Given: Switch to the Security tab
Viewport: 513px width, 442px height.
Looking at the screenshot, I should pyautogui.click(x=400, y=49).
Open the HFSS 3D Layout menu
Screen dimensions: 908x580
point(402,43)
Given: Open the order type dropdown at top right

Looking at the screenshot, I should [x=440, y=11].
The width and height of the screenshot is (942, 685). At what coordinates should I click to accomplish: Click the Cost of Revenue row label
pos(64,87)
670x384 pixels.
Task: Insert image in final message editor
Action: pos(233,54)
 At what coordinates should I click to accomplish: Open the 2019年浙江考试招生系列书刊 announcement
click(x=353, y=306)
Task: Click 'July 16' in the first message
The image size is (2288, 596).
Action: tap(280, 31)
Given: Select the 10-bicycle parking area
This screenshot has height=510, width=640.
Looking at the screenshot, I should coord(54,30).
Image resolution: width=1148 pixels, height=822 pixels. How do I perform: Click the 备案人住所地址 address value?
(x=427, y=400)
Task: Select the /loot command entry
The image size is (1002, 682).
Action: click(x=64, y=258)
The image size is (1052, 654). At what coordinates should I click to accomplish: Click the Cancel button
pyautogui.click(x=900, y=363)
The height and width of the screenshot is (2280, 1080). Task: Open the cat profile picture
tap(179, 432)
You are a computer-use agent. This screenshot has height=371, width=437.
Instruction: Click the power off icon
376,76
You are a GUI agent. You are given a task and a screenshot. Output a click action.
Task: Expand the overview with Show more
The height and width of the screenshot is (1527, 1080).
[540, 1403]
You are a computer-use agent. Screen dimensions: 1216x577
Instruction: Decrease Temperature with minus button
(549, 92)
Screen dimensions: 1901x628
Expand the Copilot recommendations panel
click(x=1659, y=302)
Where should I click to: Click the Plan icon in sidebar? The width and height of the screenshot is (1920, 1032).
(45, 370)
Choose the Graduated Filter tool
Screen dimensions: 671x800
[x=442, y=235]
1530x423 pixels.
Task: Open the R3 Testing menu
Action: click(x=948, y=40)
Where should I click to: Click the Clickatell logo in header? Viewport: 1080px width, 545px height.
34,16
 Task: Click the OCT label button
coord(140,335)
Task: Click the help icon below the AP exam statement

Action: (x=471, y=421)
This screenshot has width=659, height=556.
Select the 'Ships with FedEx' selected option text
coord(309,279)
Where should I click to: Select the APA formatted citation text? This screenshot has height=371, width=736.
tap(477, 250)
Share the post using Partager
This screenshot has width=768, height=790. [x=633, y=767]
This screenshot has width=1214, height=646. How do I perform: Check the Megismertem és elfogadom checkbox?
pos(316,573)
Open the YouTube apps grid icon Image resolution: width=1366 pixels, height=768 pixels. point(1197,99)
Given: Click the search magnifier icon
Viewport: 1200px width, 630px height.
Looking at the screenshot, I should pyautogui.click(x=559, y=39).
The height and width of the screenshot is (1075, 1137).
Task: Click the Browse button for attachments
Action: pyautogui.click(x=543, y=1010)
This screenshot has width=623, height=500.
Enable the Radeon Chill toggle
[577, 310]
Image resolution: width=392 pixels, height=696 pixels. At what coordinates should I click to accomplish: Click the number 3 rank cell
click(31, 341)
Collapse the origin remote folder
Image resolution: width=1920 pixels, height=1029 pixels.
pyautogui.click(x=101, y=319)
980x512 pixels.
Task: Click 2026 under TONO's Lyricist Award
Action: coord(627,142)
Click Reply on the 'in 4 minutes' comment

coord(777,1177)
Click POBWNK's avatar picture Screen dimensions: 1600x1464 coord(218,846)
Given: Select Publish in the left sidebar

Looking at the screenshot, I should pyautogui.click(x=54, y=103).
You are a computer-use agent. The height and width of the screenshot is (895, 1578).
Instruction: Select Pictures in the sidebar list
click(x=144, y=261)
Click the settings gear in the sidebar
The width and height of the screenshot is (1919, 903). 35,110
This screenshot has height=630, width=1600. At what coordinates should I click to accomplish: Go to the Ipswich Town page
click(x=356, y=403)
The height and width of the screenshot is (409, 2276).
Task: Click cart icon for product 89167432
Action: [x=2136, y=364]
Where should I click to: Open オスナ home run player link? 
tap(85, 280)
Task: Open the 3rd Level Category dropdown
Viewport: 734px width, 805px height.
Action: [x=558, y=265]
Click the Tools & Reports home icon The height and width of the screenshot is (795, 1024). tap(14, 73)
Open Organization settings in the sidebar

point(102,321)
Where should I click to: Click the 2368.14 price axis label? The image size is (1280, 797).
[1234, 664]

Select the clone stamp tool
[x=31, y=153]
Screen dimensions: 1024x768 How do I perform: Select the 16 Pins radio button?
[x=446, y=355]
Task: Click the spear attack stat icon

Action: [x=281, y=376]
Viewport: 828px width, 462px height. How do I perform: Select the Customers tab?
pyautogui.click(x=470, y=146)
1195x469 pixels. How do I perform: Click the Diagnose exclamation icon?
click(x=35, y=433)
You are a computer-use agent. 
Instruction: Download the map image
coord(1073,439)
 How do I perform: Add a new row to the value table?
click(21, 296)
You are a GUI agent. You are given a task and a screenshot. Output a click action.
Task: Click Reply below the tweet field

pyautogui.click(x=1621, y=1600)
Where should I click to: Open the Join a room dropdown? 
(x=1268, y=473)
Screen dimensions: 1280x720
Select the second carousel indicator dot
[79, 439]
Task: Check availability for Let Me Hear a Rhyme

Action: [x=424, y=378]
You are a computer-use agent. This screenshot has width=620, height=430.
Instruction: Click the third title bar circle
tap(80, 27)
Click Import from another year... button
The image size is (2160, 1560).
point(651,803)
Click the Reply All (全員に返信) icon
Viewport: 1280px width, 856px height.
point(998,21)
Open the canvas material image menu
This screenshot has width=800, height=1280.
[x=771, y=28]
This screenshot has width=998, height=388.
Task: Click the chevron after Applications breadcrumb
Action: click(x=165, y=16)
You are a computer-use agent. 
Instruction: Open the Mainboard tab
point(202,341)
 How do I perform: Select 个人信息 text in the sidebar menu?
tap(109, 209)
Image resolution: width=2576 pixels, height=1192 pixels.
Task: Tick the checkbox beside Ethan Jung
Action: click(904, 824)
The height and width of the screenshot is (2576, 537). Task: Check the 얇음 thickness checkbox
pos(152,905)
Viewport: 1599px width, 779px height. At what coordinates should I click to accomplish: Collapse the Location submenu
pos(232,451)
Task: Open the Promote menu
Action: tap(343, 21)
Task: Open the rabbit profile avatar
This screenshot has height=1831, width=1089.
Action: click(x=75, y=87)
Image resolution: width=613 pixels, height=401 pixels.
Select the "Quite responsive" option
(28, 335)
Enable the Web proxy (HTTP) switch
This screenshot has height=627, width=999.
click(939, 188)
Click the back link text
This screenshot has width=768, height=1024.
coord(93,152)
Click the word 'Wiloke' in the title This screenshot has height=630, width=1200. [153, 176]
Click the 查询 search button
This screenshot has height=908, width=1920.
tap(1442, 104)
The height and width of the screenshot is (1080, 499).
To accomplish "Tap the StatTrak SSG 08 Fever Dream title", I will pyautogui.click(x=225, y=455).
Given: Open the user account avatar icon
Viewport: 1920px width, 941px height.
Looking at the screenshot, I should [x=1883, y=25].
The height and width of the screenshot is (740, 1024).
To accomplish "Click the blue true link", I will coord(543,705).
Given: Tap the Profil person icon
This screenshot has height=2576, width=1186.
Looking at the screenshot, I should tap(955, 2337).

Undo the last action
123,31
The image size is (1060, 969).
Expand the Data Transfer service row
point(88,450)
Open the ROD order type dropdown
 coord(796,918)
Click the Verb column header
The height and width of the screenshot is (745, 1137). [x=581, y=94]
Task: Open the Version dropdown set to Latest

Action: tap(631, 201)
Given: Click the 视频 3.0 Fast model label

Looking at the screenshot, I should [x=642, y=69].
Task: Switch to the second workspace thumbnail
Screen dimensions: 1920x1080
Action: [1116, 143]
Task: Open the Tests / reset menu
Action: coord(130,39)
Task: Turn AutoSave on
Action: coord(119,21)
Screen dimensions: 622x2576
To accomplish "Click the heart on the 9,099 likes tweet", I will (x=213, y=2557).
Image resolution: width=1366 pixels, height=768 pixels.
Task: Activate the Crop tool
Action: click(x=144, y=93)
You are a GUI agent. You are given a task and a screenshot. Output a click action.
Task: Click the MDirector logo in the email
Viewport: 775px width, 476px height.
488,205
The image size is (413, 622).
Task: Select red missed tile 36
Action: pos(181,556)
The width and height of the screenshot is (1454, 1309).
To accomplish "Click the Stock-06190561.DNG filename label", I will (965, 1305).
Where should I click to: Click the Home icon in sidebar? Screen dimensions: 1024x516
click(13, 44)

**TO DO:**
Copy the entries above word for word, from the line containing "The height and width of the screenshot is (2280, 1080)." through the line containing "[540, 1403]", with both of those lines included.

**EXPECTED OUTPUT:**
The height and width of the screenshot is (2280, 1080). Task: Open the cat profile picture
tap(179, 432)
You are a computer-use agent. This screenshot has height=371, width=437.
Instruction: Click the power off icon
376,76
You are a GUI agent. You are given a task and a screenshot. Output a click action.
Task: Expand the overview with Show more
The height and width of the screenshot is (1527, 1080).
[540, 1403]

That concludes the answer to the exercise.